PHOENIX – At a time when COVID-19 has stiff-armed sporting events, the television industry’s opinionated personalities are front and center.
After all, you don’t need competition to spout an opinion.
The changing landscape has shined a spotlight on television’s hierarchy: TV sports personalities like Stephen A. Smith and Skip Bayless yield multi-million dollar salaries for expressing their thoughts.
In fact, Smith’s five-year deal with ESPN officially crowned him as the company’s highest paid sportscaster. The New York Post reported in November that Smith’s deal is worth $40 million, while the four-year contract Bayless signed in 2016 was worth approximately $26 million, according to sports media journalist Richard Deitsch.
Why are these opinionated figures, whose commentary channels discussions in a sports bar, deemed to be so valuable?
Media critic Bill Goodykoontz of The Arizona Republic believes the answer to that question is hot takes.
“They stir the pot, and that’s that’s the job of any opinion writer or broadcaster,” Goodykoontz said. “The ones who are best at it have a pretty extensive reporting background, which means that they have good sources and they have good habits.”
Jim O’Donnell, a sports and media columnist for The Daily Herald in suburban Chicago, believes shows that include such rhetoric, like ESPN’s “First Take” and Fox Sports’ “Skip and Shannon: Undisputed”, should be avoided by viewers altogether.
“I think the level of all viewers available at the times the shows air is extraordinarily low and eminently worthy of how poor and redundant the programming is,” O’Donnell said in an email. “If I weren’t paid to periodically check in on that dreck, I wouldn’t go near it.”
O’Donnell also remains skeptical of the reported salaries for Smith and Bayless.
“Regarding (Smith’s) $6 million salary, I would fully believe it if I saw his tax returns,” O’Donnell said. “I will add that when Fox threw money at … Skip Bayless, it had to result in an increase for Smith from Disney ESPN. Bayless’s reported $5 million is also another number I would like to see confirmed by tax returns and other documentation.”
Regardless of the skepticism of each figure’s reported earnings, Goodykoontz does not believe anybody in the space, let alone Smith, deserves to be paid the massive salary he has on his contract.
“Nothing is going to justify Stephen A. Smith’s salary,” Goodykoontz said. “What you also have to remember is that these audiences wax and wane and the person that’s really hot right now, they’re going to throw a lot of money at.”
Regardless of the massive salaries, it raises the question: What makes an industry figure like Smith so popular?
O’Donnell believes a large part of Smith’s appeal can be attributed to his showmanship.
“His theatricality does set him apart from the braying herd,” O’Donnell said. “But he generally prattles on about subjects he has little first-hand knowledge of.
“Put him near one of his power alleys (the Knicks, the NBA), and he gets better,” O’Donnell said. “Put him farther away and he has to rely on a vacuous thespianship, which I find must-flee TV.”
Award winning columnist William C. Rhoden, a visiting professor at Arizona State’s Walter Cronkite School of Journalism and Mass Communication, disagrees.
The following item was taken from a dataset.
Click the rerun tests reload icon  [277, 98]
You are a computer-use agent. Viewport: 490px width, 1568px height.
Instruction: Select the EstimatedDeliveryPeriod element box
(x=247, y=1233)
He believes Smith carries established legitimacy in the world of sports journalism.
“Stephen A. Smith has been doing this for a long time. He does have sources, he’s paid to have hot takes,” Rhoden said. “I think Stephen A. Smith, as you peel back the surface stuff, and sometimes he’s screaming and all that, is fundamentally sound because he does have sources, people call him, and he’s also a print person.”
Smith spent many years early in his career as a newspaper journalist, with stops at the Winston-Salem Journal, the Greensboro News and Record and the New York Daily News
SUNY Oswego journalism professor Brian Moritz believes Smith’s appeal comes from relatability.
“He’s outspoken and kind of unabashedly a fan,” Mortiz said. “I think that young people, younger sports fans can really relate to that.”
Regardless of whether their audience members agree or disagree, the Stephen A. Smiths and the Skip Baylesses of the world stir the pot, evoke reaction, and most importantly, keep the eyes of the viewer glued to the television as they wait to see what they’ll say next.